Compared to earlier in 2011, the 12 Federal Reserve districts saw mostly expanded economic activity in late November through the end of the year, but the same cannot be said of the housing market.
The Fed’s most recent economic survey was encouraging, depicting an economy that has made a lackluster by steady rebound from a near re-bottoming in the spring/summer period.
But the optimism ended abruptly in the Fed’s so-called Beige Report when the category of “real estate and construction” came up.
“Activity in residential real estate markets largely held steady at very low levels, with the exception of further increases in the construction of multifamily residences,” the Fed reported. “The pace of single-family home sales remained quite sluggish throughout the country…”
The Fed finding is another reminder of the altered landscape of homeownership emerging out of the housing market collapse.
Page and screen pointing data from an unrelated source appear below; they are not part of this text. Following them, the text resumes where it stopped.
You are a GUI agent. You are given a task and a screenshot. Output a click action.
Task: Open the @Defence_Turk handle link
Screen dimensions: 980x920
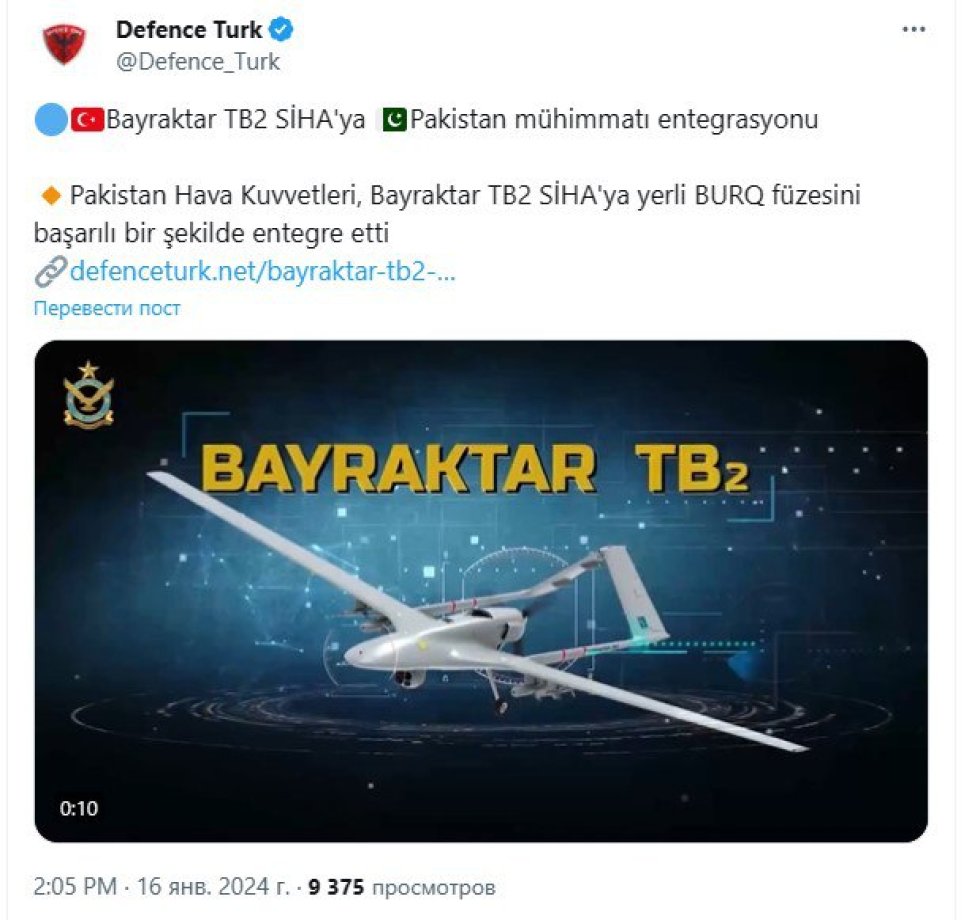click(198, 61)
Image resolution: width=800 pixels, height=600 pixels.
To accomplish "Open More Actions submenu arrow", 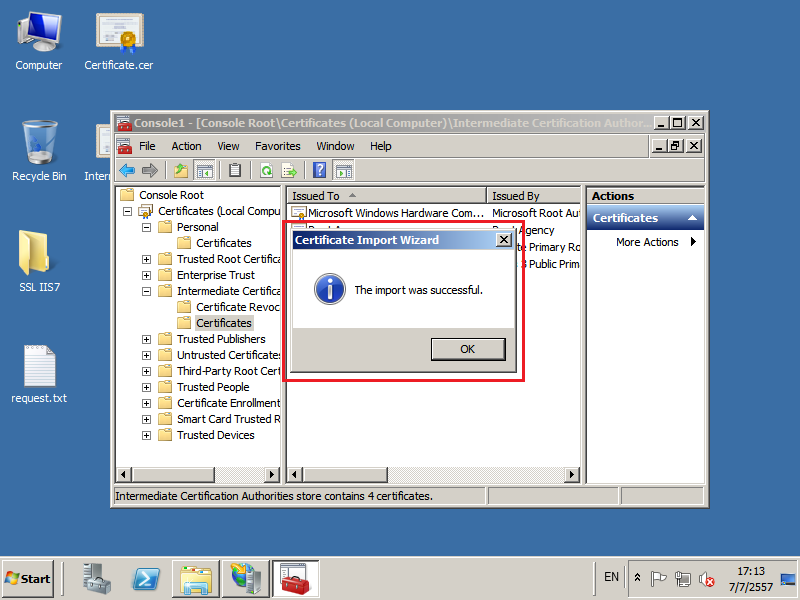I will tap(694, 242).
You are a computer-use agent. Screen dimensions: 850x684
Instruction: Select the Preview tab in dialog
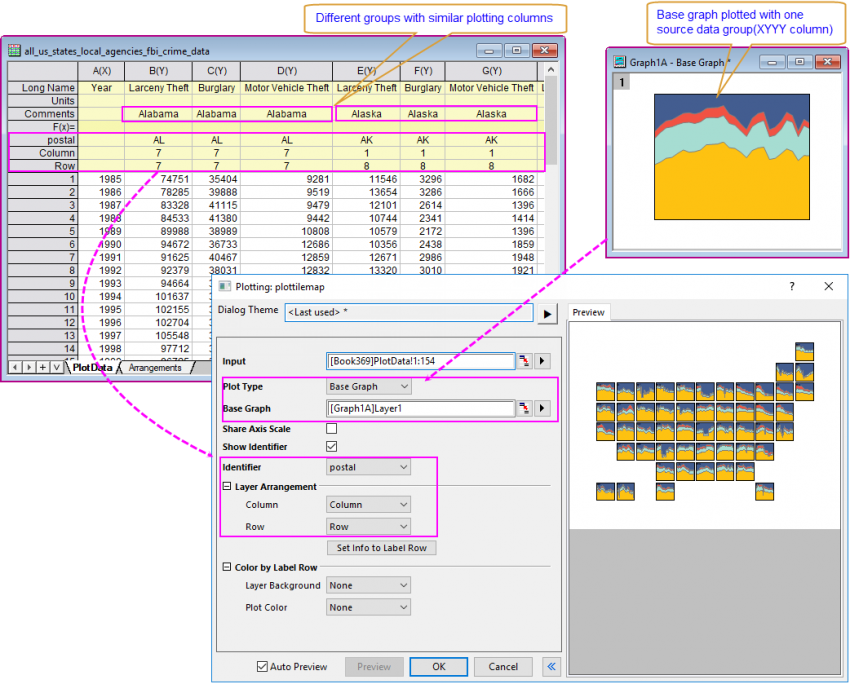point(588,312)
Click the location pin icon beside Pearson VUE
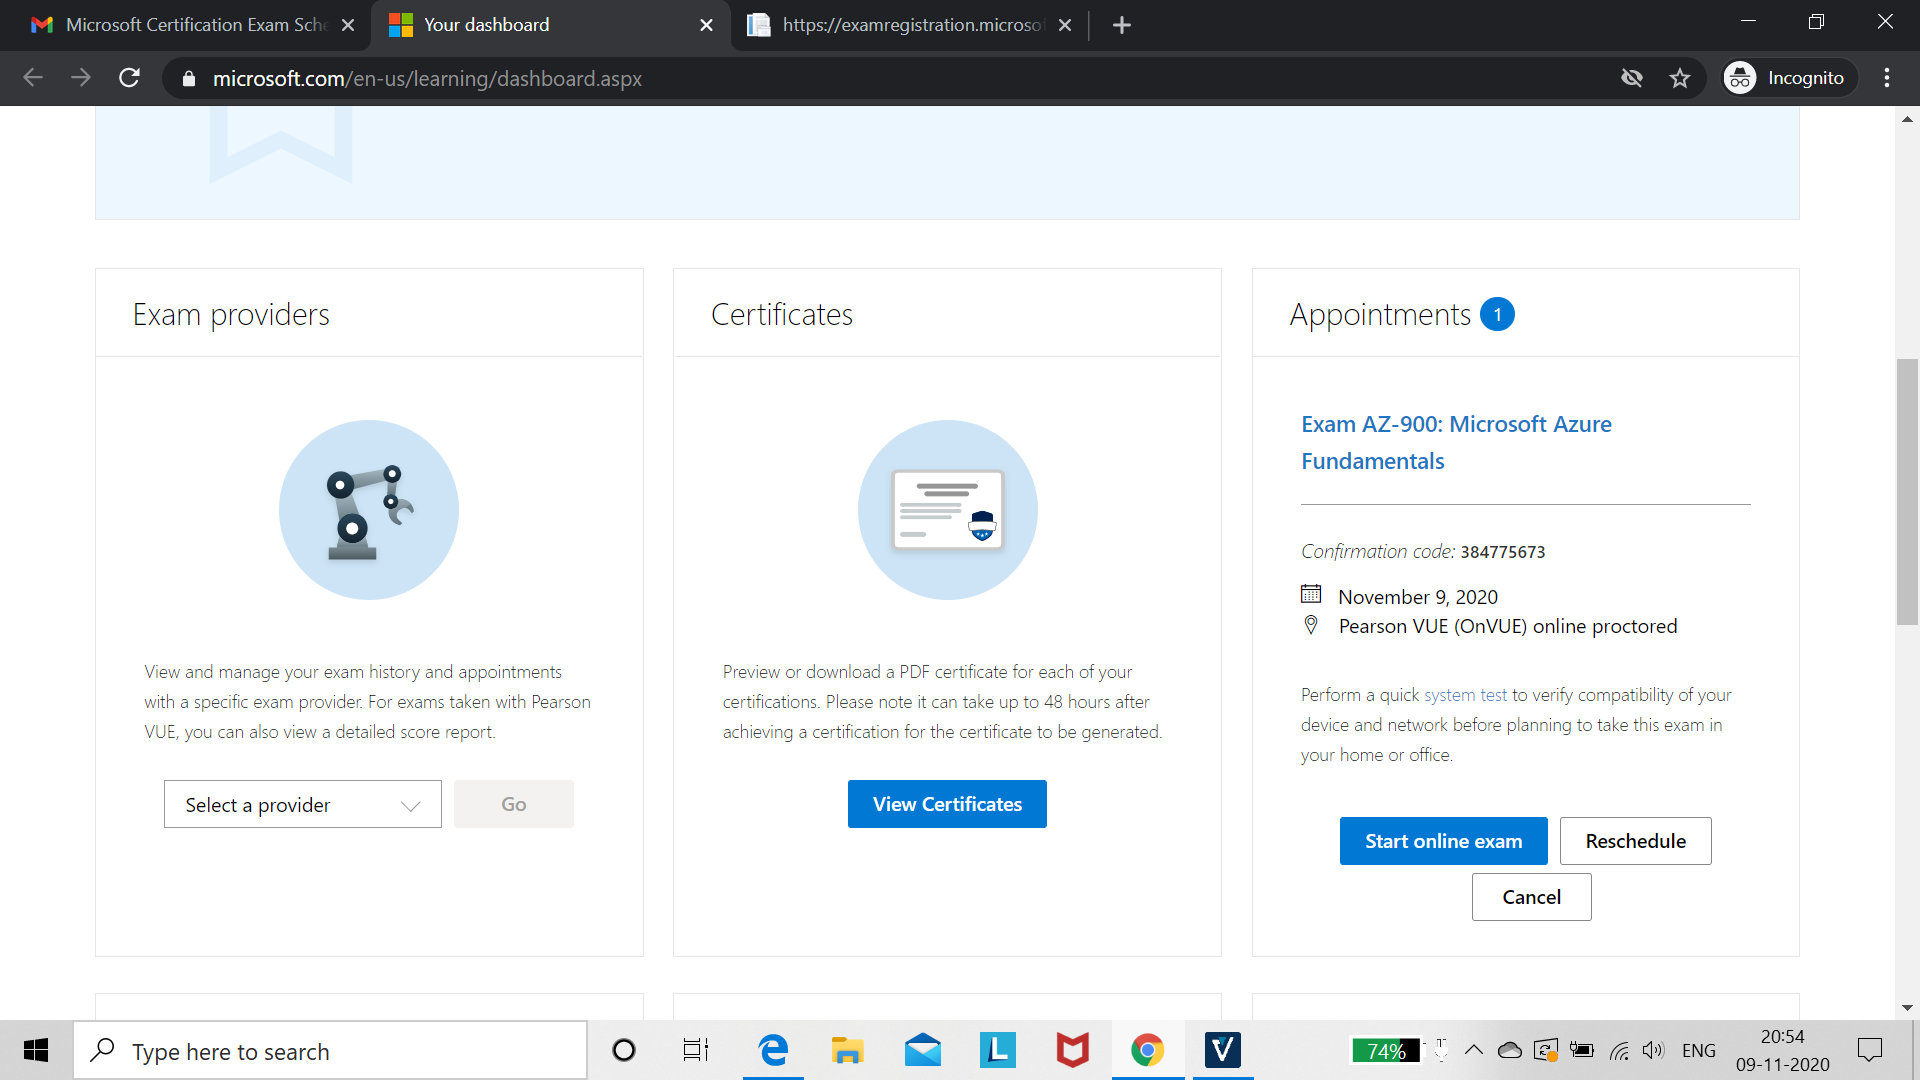This screenshot has height=1080, width=1920. [x=1311, y=625]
Rental prices are anticipated to continue steady growth throughout 2012, while single-family home prices are seen as finding a bottom before year’s end.
Homeowners who have or will go through foreclosure are helping swell the ranks of renters. Moreover, a sluggish economy with high unemployment is keeping first-time homebuyers – or those “underwater” on their mortgages – from taking advantage of the most affordable single-family market in decades, as mortgage rates remain near record lows.
From the Fed’s report:
“Construction of single-family homes remained at depressed levels in most areas and fell further in some, such as the Philadelphia, St. Louis, Minneapolis, and Kansas City Districts. However, Cleveland reported that activity improved during the past couple of months. In contrast to the soft market for single-family residences, the market for rental units tightened in some areas, such as the New York and Richmond Districts, and construction of multifamily residences rose in the Boston, Philadelphia, Chicago, Kansas City, and Dallas Districts.”
Some districts, such as Boston and Atlanta, noted home sales exceeding levels from twelve months earlier. But those increases were “mainly because the earlier levels reflected a substantial drop following the expiration of the homebuyers’ tax credit in mid-2010.”